Current national research puts Georgia’s nursing home population of
people with developmental disabilities at 1,897.
This conservative estimate ranks Georgia sixth overall while the state
weighs in about 11th nationally in population size. So, we are putting people into nursing homes at a rate much
higher than average. In terms of
fiscal commitment to nursing home care, Georgia ranks 10th overall in per capita
nursing home spending (Braddock, 1998).
Another
bottom line - nursing home versus community fiscal effort: Georgia’s overall 1996
nursing home spending effort ranks 10th nationally or 36 places higher than the
overall 1996 community fiscal effort (46th) for people with developmental
disabilities. Georgia, then, puts
360% more effort into putting people with developmental disabilities into
nursing homes than into community residential options.
The average rank of Georgia’s neighboring states is 34 (Tennessee,
11th; Alabama, 18th; North Carolina, 43rd; South Carolina, 47th; Florida, 49th).
Obviously, it is desirable to have few or no people with developmental
disabilities in nursing homes. We
find it outrageous that Georgia places 24 ranks higher in nursing home
utilization for people with developmental disabilities than neighboring states.
More
evidence - utilization rates of all residential services: In 1977, Georgia’s utilization rate was 66 people per
100,000 of state population. In
1997, it was 53. This corresponds
with the decrease in Georgia’s overall fiscal commitment.
Alabama, Florida, North Carolina, South Carolina, and Tennessee had an
average utilization rate of 75 in 1977 and on average increased to 89 in 1997
for an overall change of 14 people per 100,000.
So, in 1977, Georgia averaged 12% lower per capita use of residential
services than surrounding states and now in 1997 averages 40% less than the same
states (Prouty & Lakin, 1998). We
might assume that this is the reason that Georgia has more people with
developmental disabilities in nursing homes than the surrounding states.
A
trend indicator - change in public institution residents: Georgia has closed some institutional settings in recent
years, but this is a national trend that is somewhat dependent on the
development of community settings. In 1996, Georgia ranked 46th in the decrease
in institutional population from 1977 to 1996
(Braddock, 1998). Adjusting
the numbers by taking into account the closure of Brook Run may change this
ranking depending on the
accomplishments of other states. Braddock’s
1999 update should be out soon with numbers that reflect recent changes. Even though Georgia has made changes that seem monumental and
somewhat overwhelming, the trend in relation to the rest of the nation seems to
indicate that Georgia is still moving very slowly toward a community-based
service system.
Who is waiting for community services?
Common sense in a politicized debate: Nationally, there is a great effort underway to count or
estimate the number of people who need community residential and day support
services. Researchers note that the
aging of the nation’s population, improvement in the life-span of people with
developmental disabilities, and our traditional reliance on families to provide
most of the care for people with developmental disabilities are all converging
to have a powerful impact on the
number of people who will have to depend on public services in the years ahead
(Braddock, 1999).
In Georgia, we have a very active Unlock the
Waiting Lists coalition that consists of the Governor’s Council on
Developmental Disabilities, the Georgia Advocacy Office, the Institute on Human
Development and Disability, the Statewide Independent Living Council, the
Georgia ARC Network, the Georgia Council on Aging, People First of Georgia, and
many contributing individuals who have no formal agency or political
affiliation.
Data about who’s really waiting is confusing: There is obviously great utility in having accurate waiting
lists, but the task is daunting. Most
methods for determining waiting list need depend on various categoric program
criterion and eligibility requirements. For
example, all of the waiver programs have very specific eligibility requirements.
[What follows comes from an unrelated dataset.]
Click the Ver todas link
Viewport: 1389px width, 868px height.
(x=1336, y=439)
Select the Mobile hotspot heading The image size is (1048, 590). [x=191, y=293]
Advocates, service providers, and funders all want to know how many
individuals are eligible (often for different reasons).
Any attempt to estimate a viable number of people who need services can
be thwarted simply by requiring that the estimates take into account the number
of people who are actually eligible for a service.
Most agencies simply do not have the staff to perform this kind of
analysis. In addition, whether or
not someone seeks a program often depends upon variables that have nothing to do
with factors that determine eligibility.
For example, one person who came to the community out
of the skilled unit at Brook Run is now no longer on the Medicaid waiver for a
variety of complex reasons. Many
would argue that this person no longer “needs” community support because he
no longer receives it. In fact, his
family has assumed virtually all of his support needs and most of the costs.
In reality, services simply were not flexible or familiar enough to work
with the dynamics of the family’s situation.
We figure that there are hundreds or perhaps even a few thousand such
circumstances in Georgia where families are doing the work of the system either
because services have not been offered in a flexible way or because families
simply do not know that support might be available.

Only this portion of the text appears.